[Extracted data entries]
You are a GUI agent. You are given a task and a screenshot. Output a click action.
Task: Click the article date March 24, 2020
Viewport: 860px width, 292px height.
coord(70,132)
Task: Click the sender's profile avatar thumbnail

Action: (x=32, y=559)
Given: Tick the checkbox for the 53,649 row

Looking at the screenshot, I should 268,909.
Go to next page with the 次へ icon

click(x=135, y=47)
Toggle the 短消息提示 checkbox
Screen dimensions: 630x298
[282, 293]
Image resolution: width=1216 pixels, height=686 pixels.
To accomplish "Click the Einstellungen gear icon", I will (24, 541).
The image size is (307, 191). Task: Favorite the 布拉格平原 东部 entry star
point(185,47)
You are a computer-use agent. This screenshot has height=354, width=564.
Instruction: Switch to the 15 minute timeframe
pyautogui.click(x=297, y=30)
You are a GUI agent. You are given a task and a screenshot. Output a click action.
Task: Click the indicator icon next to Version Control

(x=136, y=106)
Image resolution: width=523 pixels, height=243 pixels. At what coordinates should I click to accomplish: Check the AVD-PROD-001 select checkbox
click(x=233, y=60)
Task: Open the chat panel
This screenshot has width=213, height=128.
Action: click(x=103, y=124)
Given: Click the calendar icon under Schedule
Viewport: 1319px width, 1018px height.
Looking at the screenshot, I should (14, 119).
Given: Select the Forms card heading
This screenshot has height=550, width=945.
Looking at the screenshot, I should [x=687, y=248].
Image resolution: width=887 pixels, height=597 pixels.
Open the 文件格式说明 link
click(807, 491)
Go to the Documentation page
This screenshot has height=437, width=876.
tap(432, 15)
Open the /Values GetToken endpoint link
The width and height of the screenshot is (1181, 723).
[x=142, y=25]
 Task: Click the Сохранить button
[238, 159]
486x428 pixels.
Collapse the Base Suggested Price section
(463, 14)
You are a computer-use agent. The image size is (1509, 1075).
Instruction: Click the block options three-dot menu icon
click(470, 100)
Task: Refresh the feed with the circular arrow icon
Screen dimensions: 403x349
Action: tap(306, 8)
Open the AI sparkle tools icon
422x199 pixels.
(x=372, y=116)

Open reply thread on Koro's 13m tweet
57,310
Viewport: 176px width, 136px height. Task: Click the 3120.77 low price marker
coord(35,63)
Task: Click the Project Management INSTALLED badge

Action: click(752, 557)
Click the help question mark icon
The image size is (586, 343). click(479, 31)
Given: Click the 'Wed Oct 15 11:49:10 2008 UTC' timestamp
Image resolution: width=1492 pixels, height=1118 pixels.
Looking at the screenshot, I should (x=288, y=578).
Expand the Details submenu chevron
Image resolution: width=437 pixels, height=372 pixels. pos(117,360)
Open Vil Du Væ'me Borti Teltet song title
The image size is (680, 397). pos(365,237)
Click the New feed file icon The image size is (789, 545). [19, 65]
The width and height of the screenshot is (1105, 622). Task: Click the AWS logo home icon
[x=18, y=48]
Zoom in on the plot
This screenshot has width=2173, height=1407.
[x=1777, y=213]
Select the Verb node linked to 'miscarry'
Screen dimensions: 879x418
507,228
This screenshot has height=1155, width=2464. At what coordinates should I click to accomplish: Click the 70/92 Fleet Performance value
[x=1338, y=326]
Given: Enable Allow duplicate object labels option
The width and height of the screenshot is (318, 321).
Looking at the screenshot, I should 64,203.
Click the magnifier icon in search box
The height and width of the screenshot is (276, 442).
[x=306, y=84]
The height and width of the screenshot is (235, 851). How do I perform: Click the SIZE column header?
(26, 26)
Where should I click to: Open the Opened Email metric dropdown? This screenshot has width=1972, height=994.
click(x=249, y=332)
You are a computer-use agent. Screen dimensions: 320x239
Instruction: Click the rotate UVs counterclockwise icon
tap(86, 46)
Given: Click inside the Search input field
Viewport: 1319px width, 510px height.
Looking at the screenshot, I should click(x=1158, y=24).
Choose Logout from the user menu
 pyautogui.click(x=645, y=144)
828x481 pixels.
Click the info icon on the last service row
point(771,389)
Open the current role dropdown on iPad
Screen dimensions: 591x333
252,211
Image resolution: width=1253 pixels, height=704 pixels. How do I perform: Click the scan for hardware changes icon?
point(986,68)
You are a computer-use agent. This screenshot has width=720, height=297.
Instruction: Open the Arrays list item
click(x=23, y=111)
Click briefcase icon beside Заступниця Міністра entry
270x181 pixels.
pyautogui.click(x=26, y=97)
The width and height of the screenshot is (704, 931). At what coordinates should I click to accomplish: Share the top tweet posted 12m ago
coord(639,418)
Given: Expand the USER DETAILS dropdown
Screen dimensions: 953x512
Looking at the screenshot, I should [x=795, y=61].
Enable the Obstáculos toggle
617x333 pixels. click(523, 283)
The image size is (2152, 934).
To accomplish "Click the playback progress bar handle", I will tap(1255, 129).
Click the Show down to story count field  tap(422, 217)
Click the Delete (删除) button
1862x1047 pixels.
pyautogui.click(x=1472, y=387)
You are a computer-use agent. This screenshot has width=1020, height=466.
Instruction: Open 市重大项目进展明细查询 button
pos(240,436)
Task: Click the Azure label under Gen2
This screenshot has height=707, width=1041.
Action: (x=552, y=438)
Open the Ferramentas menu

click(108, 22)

** Exercise requirements **
Could you reproduce, word for word, the lines of data starting at the line containing "Given: Click the calendar icon under Schedule" and ending at the line containing "Click the New"?

** Solution to this problem **
Given: Click the calendar icon under Schedule
Viewport: 1319px width, 1018px height.
Looking at the screenshot, I should (14, 119).
Given: Select the Forms card heading
This screenshot has height=550, width=945.
Looking at the screenshot, I should [x=687, y=248].
Image resolution: width=887 pixels, height=597 pixels.
Open the 文件格式说明 link
click(807, 491)
Go to the Documentation page
This screenshot has height=437, width=876.
tap(432, 15)
Open the /Values GetToken endpoint link
The width and height of the screenshot is (1181, 723).
[x=142, y=25]
 Task: Click the Сохранить button
[238, 159]
486x428 pixels.
Collapse the Base Suggested Price section
(463, 14)
You are a computer-use agent. The image size is (1509, 1075).
Instruction: Click the block options three-dot menu icon
click(470, 100)
Task: Refresh the feed with the circular arrow icon
Screen dimensions: 403x349
Action: tap(306, 8)
Open the AI sparkle tools icon
422x199 pixels.
(x=372, y=116)

Open reply thread on Koro's 13m tweet
57,310
Viewport: 176px width, 136px height. Task: Click the 3120.77 low price marker
coord(35,63)
Task: Click the Project Management INSTALLED badge

Action: click(752, 557)
Click the help question mark icon
The image size is (586, 343). click(479, 31)
Given: Click the 'Wed Oct 15 11:49:10 2008 UTC' timestamp
Image resolution: width=1492 pixels, height=1118 pixels.
Looking at the screenshot, I should (x=288, y=578).
Expand the Details submenu chevron
Image resolution: width=437 pixels, height=372 pixels. pos(117,360)
Open Vil Du Væ'me Borti Teltet song title
The image size is (680, 397). pos(365,237)
Click the New feed file icon The image size is (789, 545). [19, 65]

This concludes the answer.